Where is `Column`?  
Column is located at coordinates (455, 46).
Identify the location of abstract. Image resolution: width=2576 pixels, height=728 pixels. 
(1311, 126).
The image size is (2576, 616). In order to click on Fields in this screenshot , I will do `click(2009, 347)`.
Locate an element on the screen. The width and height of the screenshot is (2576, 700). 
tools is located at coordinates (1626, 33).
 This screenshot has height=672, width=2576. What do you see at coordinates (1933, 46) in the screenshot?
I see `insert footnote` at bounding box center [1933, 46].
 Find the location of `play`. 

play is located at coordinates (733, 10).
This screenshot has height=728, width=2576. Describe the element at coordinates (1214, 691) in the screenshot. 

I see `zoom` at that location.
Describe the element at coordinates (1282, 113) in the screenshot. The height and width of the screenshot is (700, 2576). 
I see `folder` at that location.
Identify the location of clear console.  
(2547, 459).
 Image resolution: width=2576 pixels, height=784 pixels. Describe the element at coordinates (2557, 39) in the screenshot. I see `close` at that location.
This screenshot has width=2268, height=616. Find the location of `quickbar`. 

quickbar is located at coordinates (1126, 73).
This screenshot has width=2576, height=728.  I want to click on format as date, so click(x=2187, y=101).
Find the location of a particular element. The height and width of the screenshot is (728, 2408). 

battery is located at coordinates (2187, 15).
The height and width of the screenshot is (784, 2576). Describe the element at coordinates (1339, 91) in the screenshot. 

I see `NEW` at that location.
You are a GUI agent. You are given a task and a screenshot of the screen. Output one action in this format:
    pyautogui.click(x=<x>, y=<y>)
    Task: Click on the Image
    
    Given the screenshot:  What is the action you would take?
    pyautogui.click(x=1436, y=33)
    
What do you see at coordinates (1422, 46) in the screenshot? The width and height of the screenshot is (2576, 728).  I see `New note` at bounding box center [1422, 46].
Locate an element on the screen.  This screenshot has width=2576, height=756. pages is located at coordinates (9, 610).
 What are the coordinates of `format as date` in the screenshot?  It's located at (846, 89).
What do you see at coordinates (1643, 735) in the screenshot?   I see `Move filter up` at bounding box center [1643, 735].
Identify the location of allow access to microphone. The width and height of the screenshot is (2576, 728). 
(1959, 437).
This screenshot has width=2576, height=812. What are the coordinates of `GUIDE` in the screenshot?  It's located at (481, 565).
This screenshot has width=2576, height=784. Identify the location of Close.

--- Exercise details ---
Please repeat, word for word, the lines above from the very first one through the line containing "pyautogui.click(x=1436, y=33)", including both ends.

--- Exercise response ---
Where is `Column`?  
Column is located at coordinates (455, 46).
Identify the location of abstract. Image resolution: width=2576 pixels, height=728 pixels. 
(1311, 126).
The image size is (2576, 616). In order to click on Fields in this screenshot , I will do `click(2009, 347)`.
Locate an element on the screen. The width and height of the screenshot is (2576, 700). 
tools is located at coordinates (1626, 33).
 This screenshot has height=672, width=2576. What do you see at coordinates (1933, 46) in the screenshot?
I see `insert footnote` at bounding box center [1933, 46].
 Find the location of `play`. 

play is located at coordinates (733, 10).
This screenshot has height=728, width=2576. Describe the element at coordinates (1214, 691) in the screenshot. 

I see `zoom` at that location.
Describe the element at coordinates (1282, 113) in the screenshot. The height and width of the screenshot is (700, 2576). 
I see `folder` at that location.
Identify the location of clear console.  
(2547, 459).
 Image resolution: width=2576 pixels, height=784 pixels. Describe the element at coordinates (2557, 39) in the screenshot. I see `close` at that location.
This screenshot has width=2268, height=616. Find the location of `quickbar`. 

quickbar is located at coordinates (1126, 73).
This screenshot has width=2576, height=728.  I want to click on format as date, so click(x=2187, y=101).
Find the location of a particular element. The height and width of the screenshot is (728, 2408). 

battery is located at coordinates (2187, 15).
The height and width of the screenshot is (784, 2576). Describe the element at coordinates (1339, 91) in the screenshot. 

I see `NEW` at that location.
You are a GUI agent. You are given a task and a screenshot of the screen. Output one action in this format:
    pyautogui.click(x=<x>, y=<y>)
    Task: Click on the Image
    
    Given the screenshot:  What is the action you would take?
    pyautogui.click(x=1436, y=33)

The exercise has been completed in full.